Description: Bayesian inference for epidemics is a recently developed, powerful method for fitting spatial dynamical disease models to observed data in real-time quantitative risk prediction. Although disease simulation packages are available as tools for epidemiologists, there is currently no comprehensive toolkit for formal parameter inference. Moreover, the complexity of Bayesian algorithm implementation presents a barrier to the uptake of these methods by the scientific community.

Chris Jewell has proposed a GPU-accelerated C++ framework for quickly constructing fast MCMC algorithms to make inference on a wide class of epidemic models. The approach makes use of spatial population data and the detection times and identities of individual disease cases. This has been used for the UK foot and mouth disease outbreak in 2001, scaling to a population size of 188000 farms with 2026 detected infections. Using GPU technology allows sequential risk predictions in an overnight timeframe, a speedup of 200-fold over a single CPU. Preliminary code shows that embedding this in an R package is not only possible, but will lead to a streamlined platform for high-performance computing in epidemiology.

Related work:

  • EpiEstim, R0 -- estimation of basic reproduction number only.
  • EpiDynamics and EpiModel -- simulation from epidemic models only
  • Outbreaker -- inference on a limited class of models, CPU implementation only and therefore slow.

Potential tasks:

  • Streamlining of the R package build system to cope with dependencies on CUDA, CUDPP, Boost, HDF5 and GSL.
  • The posterior samples generated by the MCMC are written to an HDF5 file. This provides a flexible way to store samples where the dimension of the posterior changes from one iteration to the next. A rudimentary R interface for reading these files as a data.frame has already been written. However, further development of both the interface and GIS embedding is required.
  • Although the CUDA-accelerated calculations provide a massive speed improvement over the CPU, it only achieves this for large datasets. Moreover, there is a requirement for high-spec GPU cards to be resident in the machine. CPU-based equivalent code is more efficient for small datasets and will work where the GPU is not available. The development of an automatic selection of GPU/CPU algorithms is therefore required.
  • Design of an efficient, dynamic way of specifying an epidemic model using the R interface. Currently the C++ code requires manual changes and recompiling. A S4 class hierarchy is proposed to achieve this, allowing the user to specify a particular epidemic model for which fitting and/or simulation algorithms are automatically dispatched.

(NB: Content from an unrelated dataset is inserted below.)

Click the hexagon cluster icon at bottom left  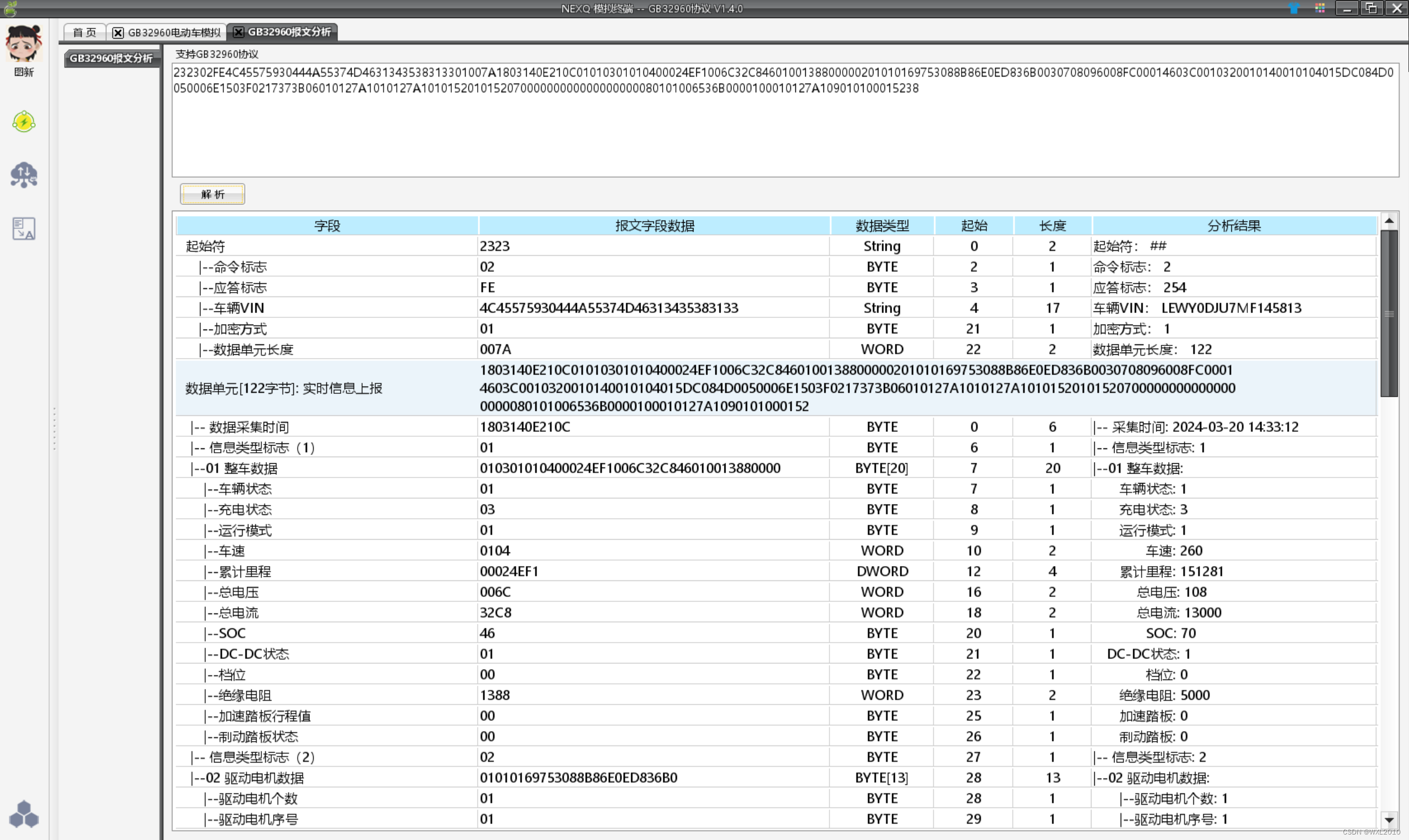24,815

Skills required: R package, Autotools, and C++ code development. A working knowledge of inheritance, templates, and CUDA programming is recommended though not essential.

Test:

  • Clone the [InFER project Git repository] (http://github.com/chrism0dwk/infer). Switch to the 'gsoc' branch. Install the R package located at infer/R/infer, referring to the README file where necessary.
  • In C++, write a class hierarchy to calculate the value of the Normal(\mu,\sigma) and Gamma( alpha, \lambda) probability distribution functions (pdfs) for any given value of a random variable. Your code should use a pure virtual base class as an interface to these calculations. You may use any underlying software library to help you (e.g. a C library returning values from these pdfs). Use the unit test code found in the test repository, reading the README carefully, to test your code.
  • Write a Makefile to compile the unit test, committing and pushing to your fork of the test repository.

Mentor: Chris Jewell ([@](mailto:chrism0dwk {at} gmail {dot} com)) and Barry Rowlingson ([@](mailto:b.rowlingson {at} lancaster {dot} ac {dot} uk)).

Disclaimer: If the student agrees, he/she will be proposed as a contributing author in a forthcoming journal article describing the methodology used in this package.